A research team led by Stephanie Anzman-Frasca, Ph.D., assistant professor in the Department of Pediatrics in the Jacobs School of Medicine and Biomedical Sciences at the University of Buffalo, published a review in the Obesity Reviews journal. The analysis used data from over 40 peer-reviewed studies showing that Children's continuous exposure to healthy foods, especially fruits and vegetables, could motivate them to eat and like those foods even after initially rejecting them.

When/how can caregivers start applying this information?

According to the evidence presented in the review, this method can start being effective as early as pregnancy. During pregnancy, the fetus is exposed to the flavors of the food that the mother eats. If the mother eats Healthy Food, the fetus can get used to those flavors, making it more likely that it will eat and enjoy healthy food in childhood. This can also occur during infancy when a mother breastfeeds her child, and the child is exposed to those flavors through breastmilk.

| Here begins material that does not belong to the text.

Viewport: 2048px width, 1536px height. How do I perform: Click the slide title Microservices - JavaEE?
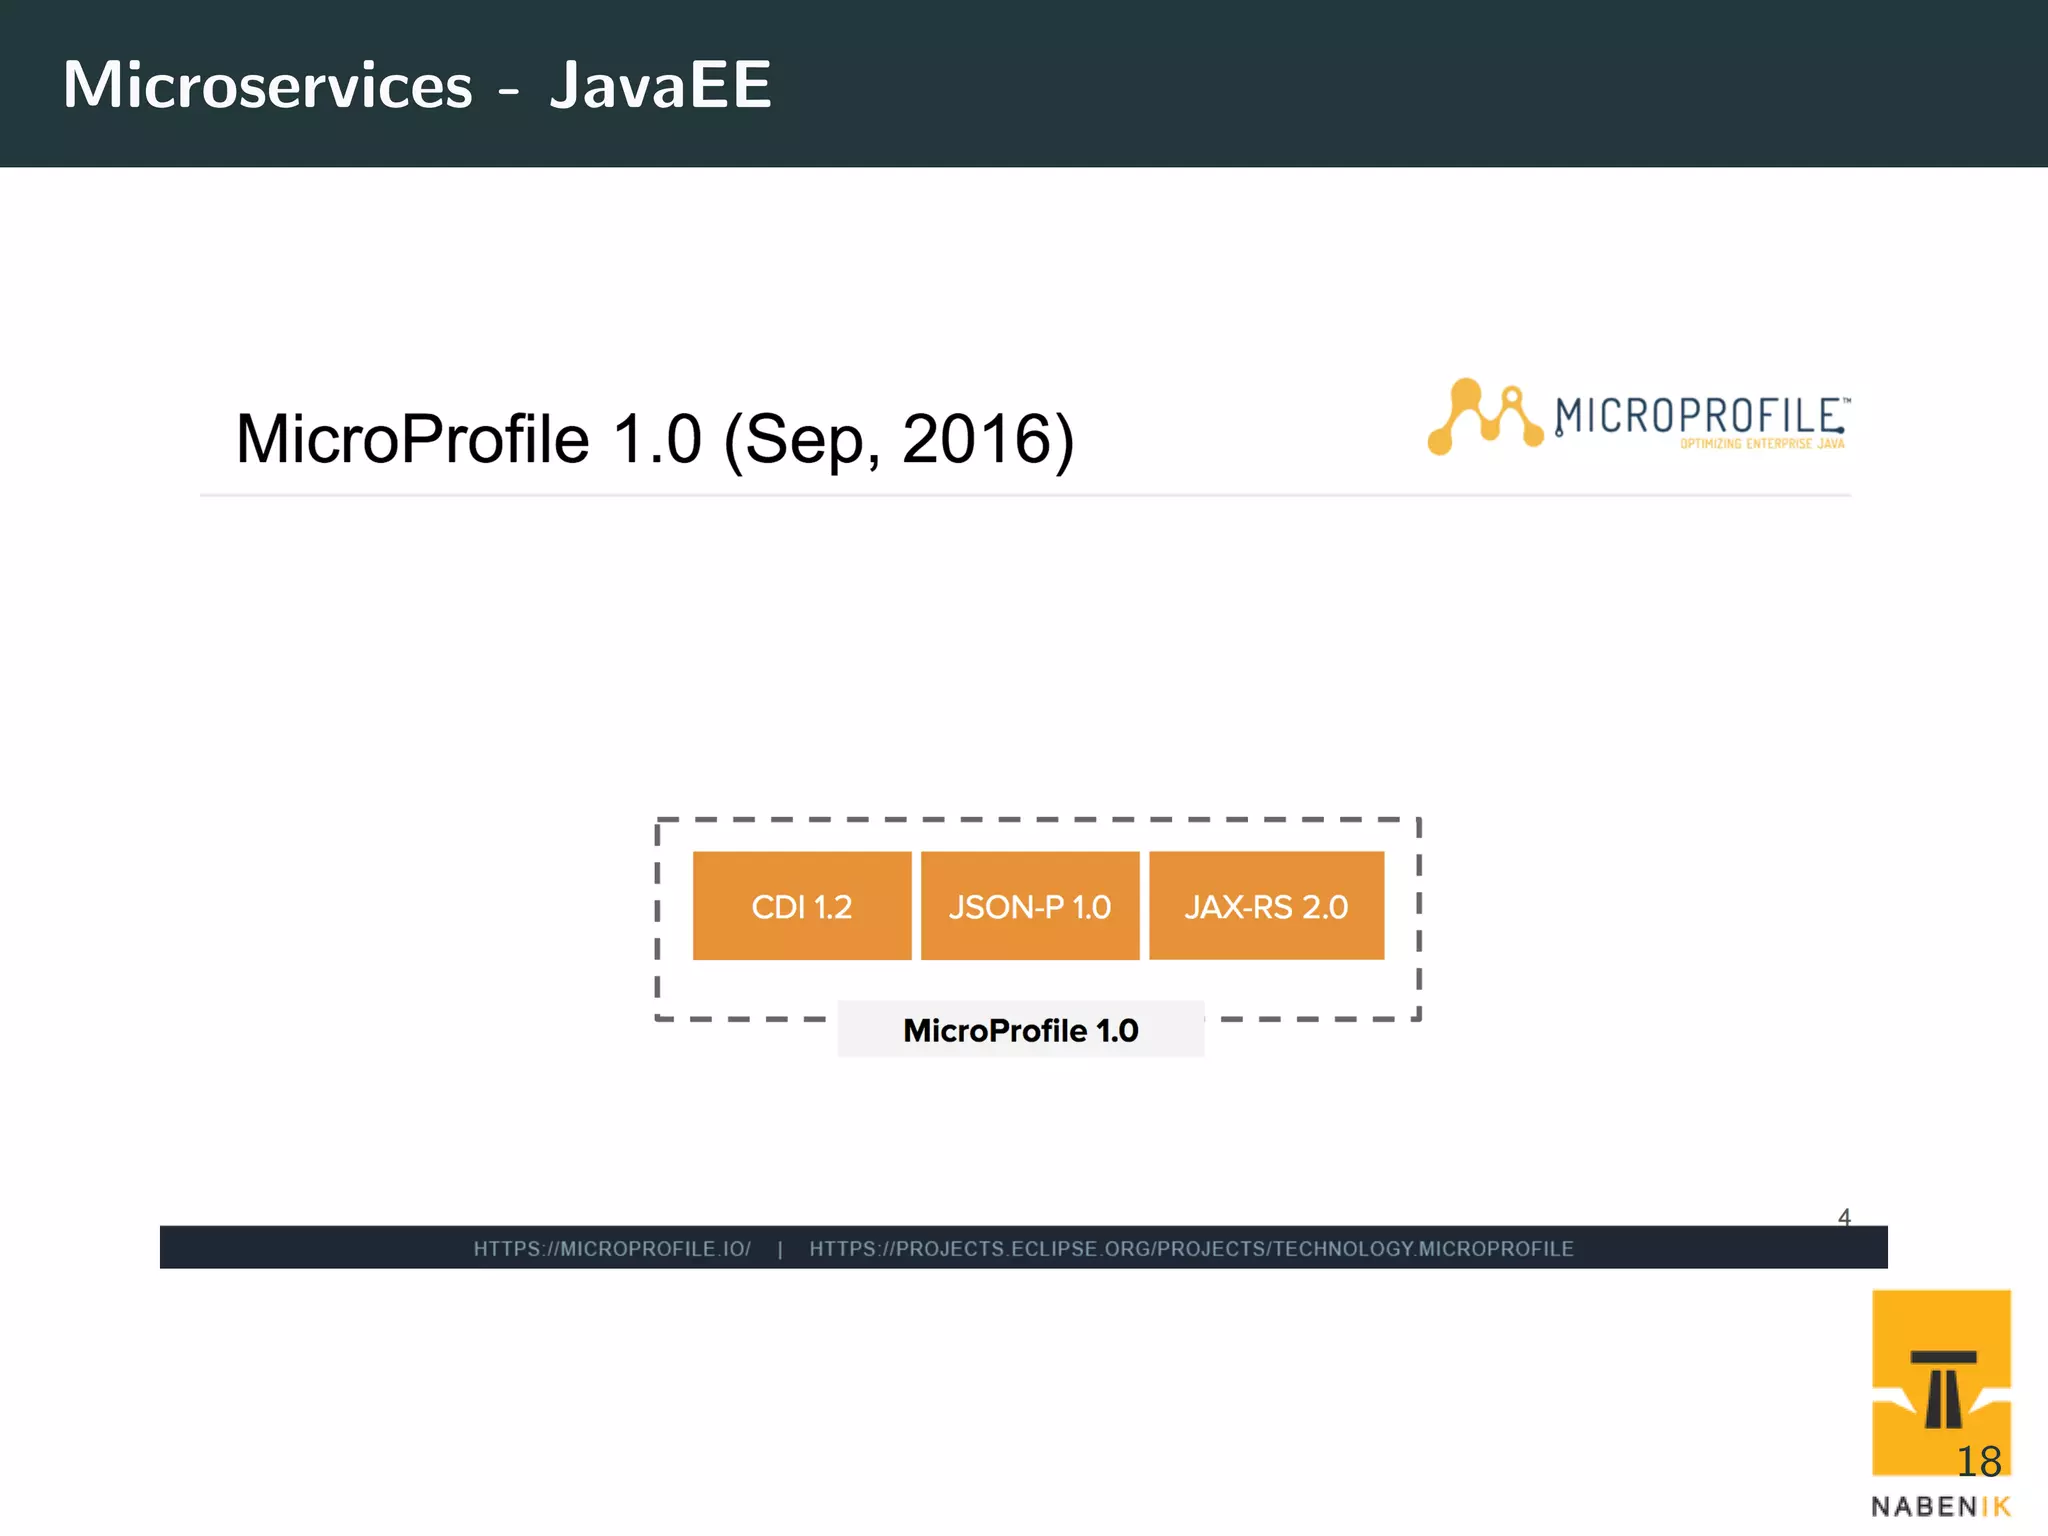(417, 85)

Does this work when children are older?

According to Anzman-Frasca, this type of consistent exposure also works children are older and tend to be more vocal when expressing their dislike for particular foods. "There are many studies with preschoolers who start out not liking red peppers or squash, for example, but after five to six sessions where these foods are repeatedly offered, they end up liking them," she says.The authors of the review also note that younger children tend to be more open to trying new foods and that caregivers should take advantage of that time to instill in them the ability to make varied, healthy food choices.

Does this work for all families?

Although the review found this application of repeated serving methods to be backed up by a sturdy body of evidence, it also points out that these methods may not work for low-income families. This is because those families may be reluctant to reintroduce foods that their children have previously rejected, fearing that those foods could go to waste.

To mitigate this issue, the authors of the review suggest that low-income families should be supported with interventions that allow their children to benefit from consistent exposure to different types of healthy food, while also addressing the potential challenges these methods could pose for them.

What else can caregivers do to get children to eat healthily?

The review recommends that caregivers also use strategies that can be applied to children's wider environments, such as restaurants. For example, they can make the selection of healthy beverages and sides to children's meals the norm.

The review also shows that modeling healthy eating behaviors in caregivers and older siblings could help, as well as reward-based strategies. However, it also emphasizes that the latter type of strategies are better reserved for situations where children need to be motivated to try new foods, as they may undermine repeated feeding methods.